Guest pianist Louis Schwizgebel performs Beethoven’s Emperor Concerto in MSO Debut

David Lewellen

Tagged Under: 2017.18 Season, Guest Artist, piano

After a decade on the international piano circuit, Louis Schwizgebel is only now approaching Beethoven’s Emperor Concerto.

Schwizgebel, who will perform that landmark of the repertoire this week with the Milwaukee Symphony, has known the piece forever, of course, but this month marks his first public perfomances. He performed it last week for the first time with the BBC Philharmonic in Leeds, England, before flying to Milwaukee to play it again.

This weekend will be Schwizgebel’s debut with the MSO, and he said there is always an adjustment period with a new orchestra and a new concert hall – although he has worked many times with the conductor, Fabien Gabel. “The Beethoven is very similar to chamber music,” he said. “It’s the same process of getting to know the other musicians.”

The Concerto No. 5, Beethoven’s final statement in that genre, might not seem chamber-like to the casual listener, but Schwizgebel said, “There is serenity and quiet in it, too. And it’s powerful without being flashy.”

Learning the notes of a new piece is a fairly quick process, Schwizgebel said, but then he makes a point of setting it aside for a while. Taking that time, “you really integrate the piece,” he said. “Otherwise, it’s too fresh, unless you leave it to mature a little bit in your brain. “Ideally, you get a little bit of time, and some distance, so that once it’s learned, then you practice it.”

In the case of the Beethoven, he said, “it’s so famous you don’t really need to listen to it” — but nevertheless, he will check how other pianists have interpreted the piece. “It’s almost scary when you think about it, how it’s been played by everyone before.”
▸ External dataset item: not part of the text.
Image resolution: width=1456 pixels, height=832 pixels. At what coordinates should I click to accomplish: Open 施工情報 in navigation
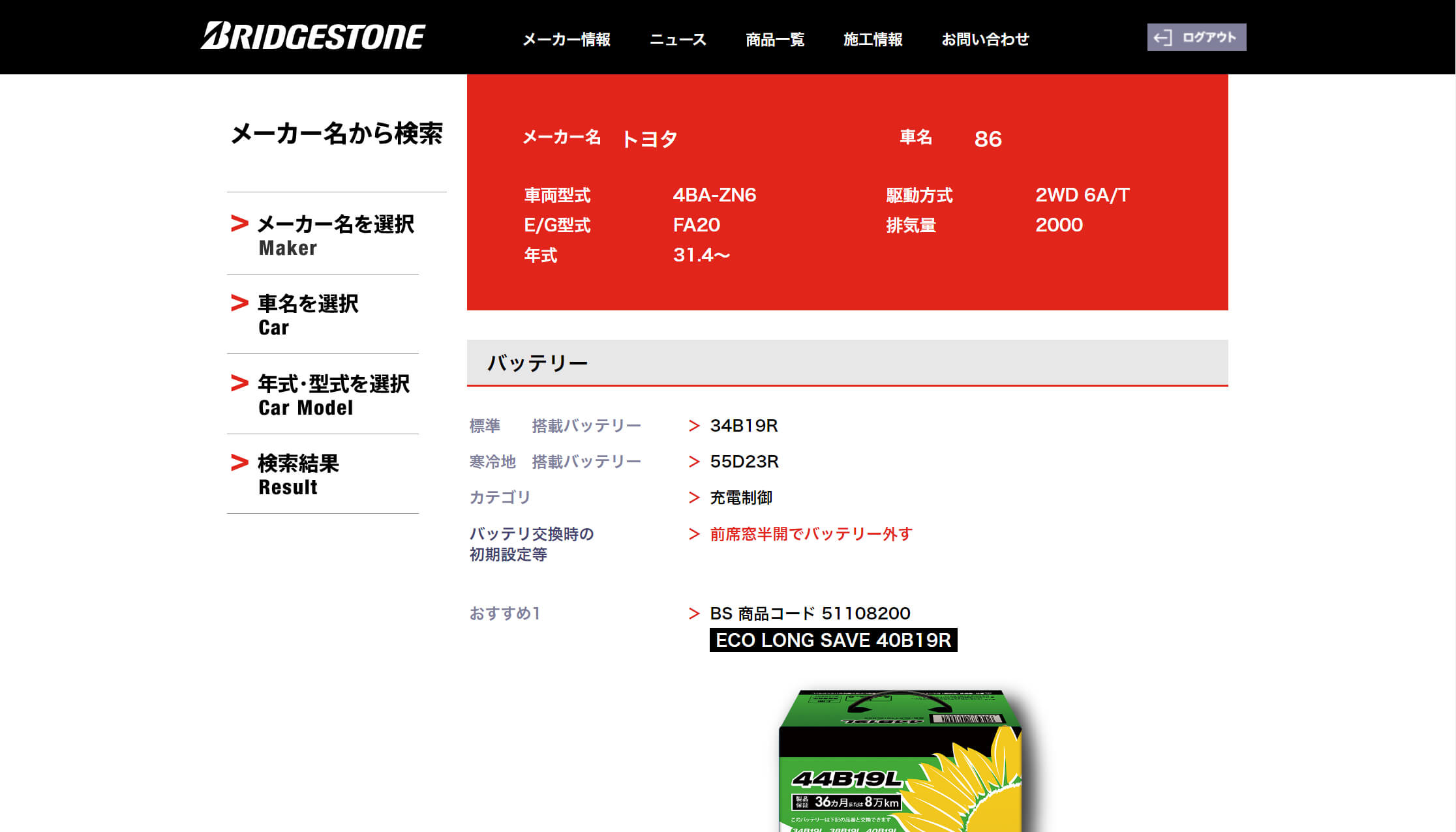(x=873, y=40)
Schwizgebel grew up in Switzerland with his Swiss father and Chinese mother, who are both visual artists. His mother works in Chinese painting and calligraphy, and his father, Georges, produces animated films with music but no dialogue. That has been an opportunity for some family collaboration, such as the video (above) featuring him playing the soundtrack for an animation that his father created after hearing him play Schubert’s “Erlkönig” song.
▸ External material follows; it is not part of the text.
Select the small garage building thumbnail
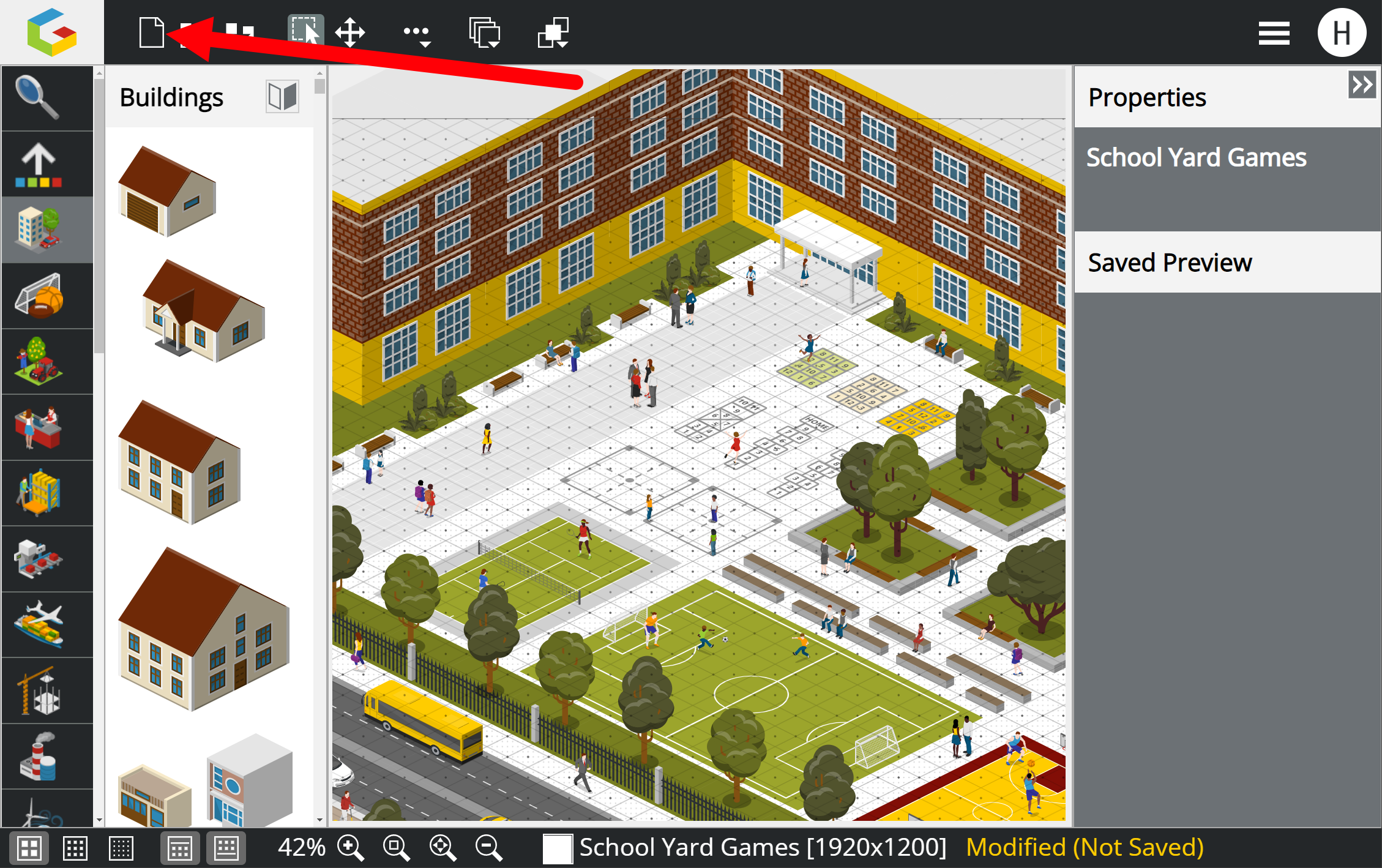The image size is (1382, 868). (166, 191)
Fitting a live performance to the animation is “pretty hard, actually,” Louis Schwizgebel said. “It takes practice to make sure the chord and the image line up.”
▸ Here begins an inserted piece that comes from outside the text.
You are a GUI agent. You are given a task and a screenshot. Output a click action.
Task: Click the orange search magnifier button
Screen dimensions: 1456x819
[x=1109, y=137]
For fun, Schwizgebel enjoys origami. “Everyone knows simple things,” he said, “but in Japan it’s an art and a science. It takes a lot of precision and patience, so it’s something I’m used to.” Sometimes he gets extra creative in designing his own folds, such as the video he created playing Yoda’s theme from “Star Wars: The Last Jedi” while a time-lapse shows him folding an original origami design of Yoda.

He posted the video on Facebook and Instagram for his followers’ enjoyment, as is his habit; he likes having an outlet where he can share interesting things about his life that relate to music tangentially or not at all.

But most of his life has revolved around music. He began studying piano at age 6, “and it very quickly became a passion. It was my childhood dream to become a professional pianist, and I never had to make an adult decision about what I wanted to be. It went from dream to reality.”